Coaches are drawn to players who have that little edge—that softball instinct. It’s just like speed—you can’t teach it, but when players have it, it makes a HUGE difference.
That softball instinct is sometimes called softball IQ. Some players just have a natural instinct and understanding of the game and situations, and some players don’t. If we can’t “teach” IQ, what are some ways we can assist or create an environment where players can test out their softball knowledge in order to improve their overall understanding of the game?
Four Ways to Improve Softball IQ
Watch softball games.
The best way to learn the game (other than just simply playing) is to watch! In order to learn ANY skill, a player needs to SEE it being done. When a young player watches a game, they can be an observer of the skills and can notice various situations during the game.
So take your team or daughter to see the closest college softball games nearby, watch games when they are on TV, go see other teams play in tournaments. When you’re sitting and watching your favorite team, notice situations that your players have struggled within their own games.
Use these situations as teachable moments: “Did you see what position backed up the throw to second? Why do you think she threw a change up in that situation? Should she have tagged up on that hit?”
When players can visually see the entire game happening in front of them, it can help them be aware of a lot more situations than in their own games.
Practice “situational” defense and offense.
This video is a great example of what situational defense offense and defense drills can look like in practice.
Every team should be practicing situational defense and offense when conducting team practice. Situational drills can be very different but all can be effective on making players increase softball knowledge.
A great way to run situational drills is having some players running bases while the other players are on defense. Put runners on base, announce how many outs there are, and hit a fungo wherever you would like on the field.

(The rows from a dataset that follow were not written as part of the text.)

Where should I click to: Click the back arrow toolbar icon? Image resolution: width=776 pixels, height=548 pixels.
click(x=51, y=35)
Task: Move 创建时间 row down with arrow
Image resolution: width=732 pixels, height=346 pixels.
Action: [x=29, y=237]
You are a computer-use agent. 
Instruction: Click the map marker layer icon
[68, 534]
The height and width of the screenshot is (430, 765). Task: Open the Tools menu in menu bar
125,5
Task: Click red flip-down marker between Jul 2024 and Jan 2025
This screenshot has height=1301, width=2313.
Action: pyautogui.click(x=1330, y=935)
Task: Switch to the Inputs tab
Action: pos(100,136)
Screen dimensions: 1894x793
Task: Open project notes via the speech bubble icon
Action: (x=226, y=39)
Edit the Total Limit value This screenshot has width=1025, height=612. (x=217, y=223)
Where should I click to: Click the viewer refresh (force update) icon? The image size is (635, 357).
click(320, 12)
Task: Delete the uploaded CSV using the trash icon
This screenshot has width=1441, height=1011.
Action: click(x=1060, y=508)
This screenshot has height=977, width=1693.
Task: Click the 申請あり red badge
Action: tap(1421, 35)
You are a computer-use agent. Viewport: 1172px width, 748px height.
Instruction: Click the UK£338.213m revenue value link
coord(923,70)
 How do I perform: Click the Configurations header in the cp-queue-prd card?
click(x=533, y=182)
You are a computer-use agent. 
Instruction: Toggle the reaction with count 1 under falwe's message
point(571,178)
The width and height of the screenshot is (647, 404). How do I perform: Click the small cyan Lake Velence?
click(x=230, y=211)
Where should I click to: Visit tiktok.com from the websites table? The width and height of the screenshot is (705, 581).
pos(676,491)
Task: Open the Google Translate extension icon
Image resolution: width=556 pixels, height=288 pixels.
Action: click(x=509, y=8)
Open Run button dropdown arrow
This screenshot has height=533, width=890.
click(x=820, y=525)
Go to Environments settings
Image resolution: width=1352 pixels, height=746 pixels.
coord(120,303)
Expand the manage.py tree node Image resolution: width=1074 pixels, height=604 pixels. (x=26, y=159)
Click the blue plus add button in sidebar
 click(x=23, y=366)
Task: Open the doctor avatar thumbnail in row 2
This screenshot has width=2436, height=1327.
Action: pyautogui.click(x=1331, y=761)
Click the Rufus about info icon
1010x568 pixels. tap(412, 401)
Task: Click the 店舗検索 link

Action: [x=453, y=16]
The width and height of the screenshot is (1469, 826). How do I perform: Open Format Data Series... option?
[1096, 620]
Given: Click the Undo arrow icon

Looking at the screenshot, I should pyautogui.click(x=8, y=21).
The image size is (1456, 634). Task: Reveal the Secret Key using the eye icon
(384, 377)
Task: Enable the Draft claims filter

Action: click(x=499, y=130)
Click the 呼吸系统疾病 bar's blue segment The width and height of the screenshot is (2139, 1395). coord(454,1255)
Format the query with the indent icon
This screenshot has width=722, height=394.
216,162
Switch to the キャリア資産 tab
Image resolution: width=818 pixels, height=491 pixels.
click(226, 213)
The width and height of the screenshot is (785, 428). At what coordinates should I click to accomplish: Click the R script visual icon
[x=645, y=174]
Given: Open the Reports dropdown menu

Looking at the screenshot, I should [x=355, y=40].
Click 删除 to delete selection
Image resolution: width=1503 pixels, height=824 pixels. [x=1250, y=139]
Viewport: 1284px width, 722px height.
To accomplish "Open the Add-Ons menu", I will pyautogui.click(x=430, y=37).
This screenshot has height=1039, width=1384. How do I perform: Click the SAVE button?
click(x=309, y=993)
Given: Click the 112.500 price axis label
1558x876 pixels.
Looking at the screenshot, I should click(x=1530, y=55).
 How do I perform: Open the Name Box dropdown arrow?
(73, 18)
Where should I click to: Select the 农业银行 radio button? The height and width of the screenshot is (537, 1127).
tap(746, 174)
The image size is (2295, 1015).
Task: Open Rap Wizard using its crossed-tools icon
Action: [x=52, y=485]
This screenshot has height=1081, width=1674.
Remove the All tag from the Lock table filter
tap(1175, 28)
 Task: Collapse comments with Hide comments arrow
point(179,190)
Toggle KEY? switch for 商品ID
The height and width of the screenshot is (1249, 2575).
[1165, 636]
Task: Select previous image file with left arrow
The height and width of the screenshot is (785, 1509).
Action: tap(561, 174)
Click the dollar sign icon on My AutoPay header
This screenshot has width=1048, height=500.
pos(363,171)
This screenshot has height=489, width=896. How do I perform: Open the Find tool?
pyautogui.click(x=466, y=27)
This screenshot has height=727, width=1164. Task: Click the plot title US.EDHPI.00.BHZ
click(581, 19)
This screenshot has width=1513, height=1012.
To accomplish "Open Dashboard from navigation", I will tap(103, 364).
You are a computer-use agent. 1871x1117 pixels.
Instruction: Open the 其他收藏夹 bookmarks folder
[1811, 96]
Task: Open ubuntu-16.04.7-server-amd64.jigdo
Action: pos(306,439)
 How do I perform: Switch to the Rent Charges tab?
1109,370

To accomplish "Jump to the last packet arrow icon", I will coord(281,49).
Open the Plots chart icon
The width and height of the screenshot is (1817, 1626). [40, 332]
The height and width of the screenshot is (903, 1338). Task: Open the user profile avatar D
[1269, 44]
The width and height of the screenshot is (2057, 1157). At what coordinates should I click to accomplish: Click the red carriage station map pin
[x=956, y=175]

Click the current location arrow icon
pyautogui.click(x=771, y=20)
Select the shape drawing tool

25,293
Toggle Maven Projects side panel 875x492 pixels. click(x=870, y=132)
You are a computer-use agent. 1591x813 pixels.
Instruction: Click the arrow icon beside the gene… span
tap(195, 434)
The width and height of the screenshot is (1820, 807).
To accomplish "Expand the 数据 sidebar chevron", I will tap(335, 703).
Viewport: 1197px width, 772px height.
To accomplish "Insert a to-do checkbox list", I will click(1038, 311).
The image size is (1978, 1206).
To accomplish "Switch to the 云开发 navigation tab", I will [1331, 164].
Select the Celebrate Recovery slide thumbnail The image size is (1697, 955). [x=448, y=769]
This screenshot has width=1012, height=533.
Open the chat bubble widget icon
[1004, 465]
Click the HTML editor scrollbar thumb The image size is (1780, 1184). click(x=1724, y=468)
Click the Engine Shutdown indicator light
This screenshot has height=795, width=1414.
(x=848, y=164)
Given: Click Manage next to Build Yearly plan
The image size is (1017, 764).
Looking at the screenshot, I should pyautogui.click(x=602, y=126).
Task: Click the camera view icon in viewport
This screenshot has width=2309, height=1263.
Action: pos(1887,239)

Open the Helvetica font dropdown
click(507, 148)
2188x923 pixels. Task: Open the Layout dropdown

Putting the players in a game situation causes everyone to think first before the ball is hit to remember where they need to be or where the ball should be thrown if it is hit to them.
Give young teams a game plan.
Every team needs a game plan. It is so difficult for players to go into a game without much direction from the coach. Even for young players, having a set strategy or main focus for the game gives the players something to hone in on to help them be more aware of certain situations.
This “main focus” for the day can heighten your players' attention to situations that have been causing a lot of grief for you as a coach and will greatly increase your players’ IQ in this area!
For example, maybe your team has been struggling with hitting the cut-off man. Before the game starts, have one or two main focuses for the whole team to remember. One of those goals could be that before every pitch is thrown, infielders think about where they need to be for cut-offs in that situation. Outfielders need to think, “If the ball is hit to me, which base will I be throwing to?”
After the game is over, have the team evaluate the game. Did they meet the game plan? If not, what situations could have been played differently?
Quiz the bench players.
When a player is sitting on the bench, so often they mentally “check out.” They are more focused on eating sunflower seeds or talking to their teammates about irrelevant things.
But when a player is on the bench, this is the prime time to be working on their softball IQ! They should be engaged in each play, thinking about what is about to happen or how their teammates handled each play.
Make it a point to walk around in between innings and “quiz” your players. Ask simple, general softball IQ questions like “Who covers first on a bunt?” or “What do you do on base if the ball is hit in the air with less than two outs?” A coach can also ask about situations that just occurred like, “Where does the shortstop go on that play?” or “Who should have backed up first base?”
If your young players know that you will be asking them questions throughout the game, this will make them stay alert and engaged in the game while also increasing their softball knowledge.